Don’t take meteorology for granted. Our ability to predict approaching storm fronts relies on weather satellites orbiting the earth several times a day, and  the US Government Accountability Office is warning that we might lose a few of those orbits. To wit, with emphasis added:

For example, the National Weather Service performed case studies to demonstrate how its forecasts would have been affected if there were no polar satellite data in the afternoon orbit, and noted that its forecasts for the “Snowmaggedon” winter storm that hit the Mid-Atlantic coast in February 2010 would have predicted a less intense storm further east, with about half of the precipitation at 3, 4, and 5 days before the event. Specifically, the models would have under-forecasted the amount of snow by at least 10 inches. Similarly, a European weather organization recently reported that NOAA’s forecasts of Superstorm Sandy’s track could have been hundreds of miles off without polar-orbiting satellites: rather than identifying the New Jersey landfall within 30 miles 4 days before landfall, the models would have shown the storm remaining at sea.

How did we come to this?

Since the 1970′s, America had two sets of polar-orbiting weather satellites, one operated by the government’s weather researchers, and the other by military. In 1994, it was decided that combining them into one operation would save a lot of money. After 16 years of unsuccessful attempts to do that, the government threw up its hands and decided to split the task, giving the weather agency the late afternoon orbit and the military the early morning, with the mid-day orbit shared with the European space agency.
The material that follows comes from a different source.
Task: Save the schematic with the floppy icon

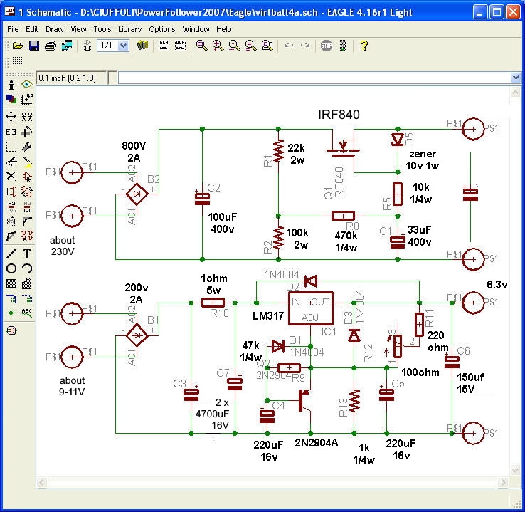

But even these separate plans have been plagued by delays, and the GAO warns that the gap in afternoon coverage by the weather researchers could last from 17 to 53 months. The defense department, meanwhile has decided to launch previously mothballed satellites. which may not have the technology to perform the kinds of observation needed for weather forecasting.

The government is aware of these problems and is working to fix them, but the GAO suggests they’re not working fast enough, offering a raft of suggestions for policymakers. And as a reminder of why keeping an eye on storms is becoming even more important, the GAO notes in the same report another area of high risk for the US government: damages associated with climate change.